Offiziell ist nichts bestätigt, aber russische Insider-Quellen legen nahe, dass die Meldung der Ukraine, sie habe bei einem Drohnenangriff auf den russischen Fliegerhorst Achtubinsk eine Su-57 am Boden zerstört oder zumindest schwer beschädigt, keine Ente ist. Der Telegram-Kanal Fighterbomber, in der russischen Luftwaffe bestens vernetzt, schreibt dazu am 9. Juni: "Ja, gestern wurde der Flugplatz in Achtubinsk von Drohnen angegriffen. Drei Stück sind angekommen. Die Su-57 wurde durch Granatsplitter beschädigt; es wird nun geprüft, ob sie wiederhergestellt werden kann oder nicht. Wenn nicht, wäre dies der erste Kampfverlust der Su-57 in der Geschichte."
589 Kilometer hinter der Front
Zuvor hatte der GUR, der militärische Nachrichtendienst der Ukraine, Satellitenbilder aus Achtubinsk veröffentlicht, auf denen eine parkende Su-57 vor und nach dem proklamierten Drohnenangriff zu sehen sein soll. Im zweiten Bild sind deutlich Explosionskrater um das Tarnkappenflugzeug herum erkennbar, außerdem sind Teile der Oberseite weiß abgedeckt. Für eine konkretere Analyse möglicher Schäden sind die gezeigten Aufnahmen jedoch nicht detailliert genug. Der GUR schrieb dazu auf Telegram: "Die Bilder zeigen, dass die Su-57 am 7. Juni noch intakt stand und am 8. Juni Risse durch die Explosion und charakteristische Brandstellen auftraten, die durch den Brandschaden in der Nähe verursacht wurden."
Außerdem legt der Geheimdienst Wert auf die Feststellung, dass der Stützpunkt Achtubinsk in der Region Astrachan "589 Kilometer von der Kampflinie entfernt liegt." Ob die für den Angriff verwendeten Drohnen aus der Ukraine oder aus Russland gestartet worden sind, teilte der GUR jedoch nicht mit.

Die Suchoi Su-57 ist Russlands Kampfjet der fünften Generation. Rund ein Dutzend Exemplare sind bislang ausgeliefert.
Ein teures PR-Desaster
Für die russische Luftwaffe wäre der Verlust einer Su-57, des modernsten und teuersten Kampfjets Russlands, ein herber Schlag – weniger militärstrategisch, denn das Muster spielt zahlenmäßig bislang eine nachrangige Rolle, auch wenn die Su-57 wohl durchaus am Kriegsgeschehen in der Ukraine teilnimmt, um Einsatzerfahrung zu gewinnen. An der PR-Front allerdings wäre es ein mittelschweres Desaster, wenn man eingestehen müsste, dass eine unscheinbare Drohne fast 600 Kilometer hinter der Front ein Exemplar des besten russischen Fighters außer Gefecht gesetzt hat. Zumal der Stützpunkt Achtubinsk im Südwesten Russlands das staatliche Flugtestzentrum "Waleri Tschkalow" beherbergt – eine neuralgische Einrichtung für die Erprobung neuer militärischer Fluggeräte.

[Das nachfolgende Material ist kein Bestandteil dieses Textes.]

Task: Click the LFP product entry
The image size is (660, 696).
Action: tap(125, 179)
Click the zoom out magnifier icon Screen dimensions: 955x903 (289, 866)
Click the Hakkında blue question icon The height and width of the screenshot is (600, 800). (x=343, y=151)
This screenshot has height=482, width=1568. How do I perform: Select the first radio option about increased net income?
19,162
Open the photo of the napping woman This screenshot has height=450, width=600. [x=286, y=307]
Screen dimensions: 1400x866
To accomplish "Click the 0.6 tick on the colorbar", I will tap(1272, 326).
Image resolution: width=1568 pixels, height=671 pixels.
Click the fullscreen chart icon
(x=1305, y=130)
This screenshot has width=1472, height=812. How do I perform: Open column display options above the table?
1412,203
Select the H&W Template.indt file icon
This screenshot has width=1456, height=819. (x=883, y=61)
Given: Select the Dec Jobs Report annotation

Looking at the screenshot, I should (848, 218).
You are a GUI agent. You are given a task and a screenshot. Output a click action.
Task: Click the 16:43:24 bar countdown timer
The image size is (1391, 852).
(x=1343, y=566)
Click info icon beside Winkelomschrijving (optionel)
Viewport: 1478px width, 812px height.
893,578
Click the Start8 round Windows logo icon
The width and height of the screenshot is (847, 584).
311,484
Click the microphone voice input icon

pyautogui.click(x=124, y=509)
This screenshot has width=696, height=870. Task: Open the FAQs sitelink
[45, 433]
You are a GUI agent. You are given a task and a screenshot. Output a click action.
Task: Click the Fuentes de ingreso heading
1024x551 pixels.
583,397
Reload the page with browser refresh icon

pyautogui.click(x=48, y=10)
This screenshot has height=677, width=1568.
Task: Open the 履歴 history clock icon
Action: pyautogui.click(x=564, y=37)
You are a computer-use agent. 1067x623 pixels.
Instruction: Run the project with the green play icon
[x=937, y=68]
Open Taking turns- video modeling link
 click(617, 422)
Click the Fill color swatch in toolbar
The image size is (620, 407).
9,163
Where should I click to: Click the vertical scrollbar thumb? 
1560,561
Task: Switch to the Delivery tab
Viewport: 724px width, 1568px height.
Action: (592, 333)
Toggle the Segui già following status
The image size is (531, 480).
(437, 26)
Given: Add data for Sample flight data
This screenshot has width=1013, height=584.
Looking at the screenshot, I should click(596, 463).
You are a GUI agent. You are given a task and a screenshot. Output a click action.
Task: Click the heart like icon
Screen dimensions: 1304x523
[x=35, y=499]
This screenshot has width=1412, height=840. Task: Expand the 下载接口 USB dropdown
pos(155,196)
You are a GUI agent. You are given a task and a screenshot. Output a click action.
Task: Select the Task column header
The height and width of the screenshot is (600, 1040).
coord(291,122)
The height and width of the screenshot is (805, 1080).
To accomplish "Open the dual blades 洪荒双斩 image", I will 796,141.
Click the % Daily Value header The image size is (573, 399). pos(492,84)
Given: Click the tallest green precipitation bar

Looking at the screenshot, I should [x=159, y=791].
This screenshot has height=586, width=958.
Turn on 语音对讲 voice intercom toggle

"Bis zur ersten Drohne..."
Wirklich überraschend kann die ukrainische Attacke auf einen der wohl wichtigsten Fliegerhorste Russlands indes nicht kommen. So hatte der Telegram-Blog "Fighterbomber" schon im September des vergangenen Jahres vor zu viel Sorglosigkeit der Militärs hinsichtlich ukrainischer Drohnenattacken gewarnt – und seine Kritik an einem Foto aufgehängt, das vier mutmaßlich frisch ausgelieferte Su-57, ungeschützt im Freien parkend, auf einem unbekannten russischen Fliegerhorst zeigte. Damals schrieb der Kanal mahnend: Wenn die Su-57 so platziert würden, "werden sie nicht lange leben. Bis zur ersten Drohne." Wie es scheint, hat "Fighterbomber", zumindest im eingangs beschriebenen Fall, mit seiner Warnung Recht behalten – weshalb der Blog nun am 9. Juni auf Telegram in bittersüßem Ton nachschob: "Ich sage es noch einmal. Allein für den Preis dieser Su-57 hätte man für alle OTA-Flugzeuge im Lande Schutzräume gegen Drohnen bauen können. Natürlich nur, wenn Sie es nicht verpfuschen und keine Schmiergelder verteilen."